> [Extract]
——————

Is the following language context free $\{xy\mid |x|=|y|\land \#_a(x)=\#_b(y)\}$?

Question

I was discussing context free languages with some friends, when we came up with the following language over the alphabet $\Sigma=\{a,b\}$: $$L=\{xy\mid |x|=|y|\land \#_a(x)=\#_b(y)\}.$$

Intuitively, the language is defined by all words of even length having the same number of $a$s in the first half as the number of $b$s in the second half. We have realized that this is equivalent to $$\{xy\mid |\#_a(x)=\#_b(y)\land \#_b(x)=\#_a(y)\}.$$

The language seems not to be context free, since the very related language $L_2$ over the alphabet $\{a,b,c,d\}$ defined by $$L_2 = \big\{xy\mid x\in \{a,b\}^*, y\in\{c,d\}^* , |x|=|y|, \#_a(x) = \#_d(y) \big\}$$ is not (using the pumping lemma for CFL).

However, all the methods we have tried failed to show this. we were even able to show that the pumping lemma does not help with this language. We have also tried to instersect the language $L$ with some regular language hoping to get some well-known non-CFL language, however, we were not able to find such a language.

We have also tried to design a PDA or a context free grammar for this language, but we also failed to.

The question came from pure curiousity. I would appreciate any help or hint.

——————

> [Data block]
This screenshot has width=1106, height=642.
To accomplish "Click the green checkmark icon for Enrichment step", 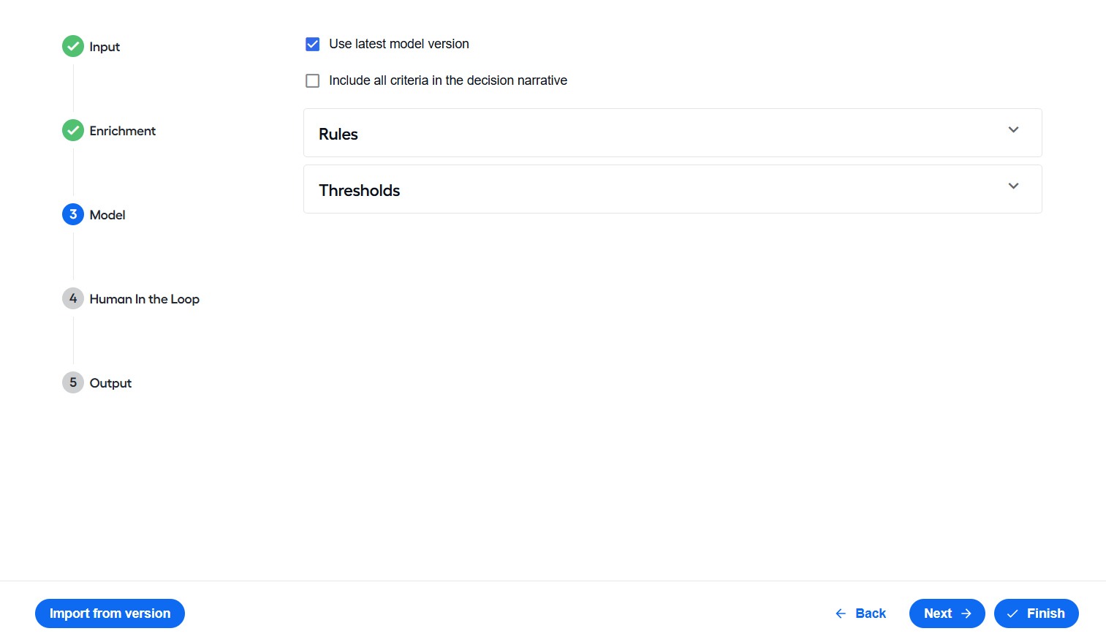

——————

> [Brief]
Set down, unchanged, the part of the context-free language question above that begins with "The language seems" and stops after "such a language.".

> [Final answer]
The language seems not to be context free, since the very related language $L_2$ over the alphabet $\{a,b,c,d\}$ defined by $$L_2 = \big\{xy\mid x\in \{a,b\}^*, y\in\{c,d\}^* , |x|=|y|, \#_a(x) = \#_d(y) \big\}$$ is not (using the pumping lemma for CFL).

However, all the methods we have tried failed to show this. we were even able to show that the pumping lemma does not help with this language. We have also tried to instersect the language $L$ with some regular language hoping to get some well-known non-CFL language, however, we were not able to find such a language.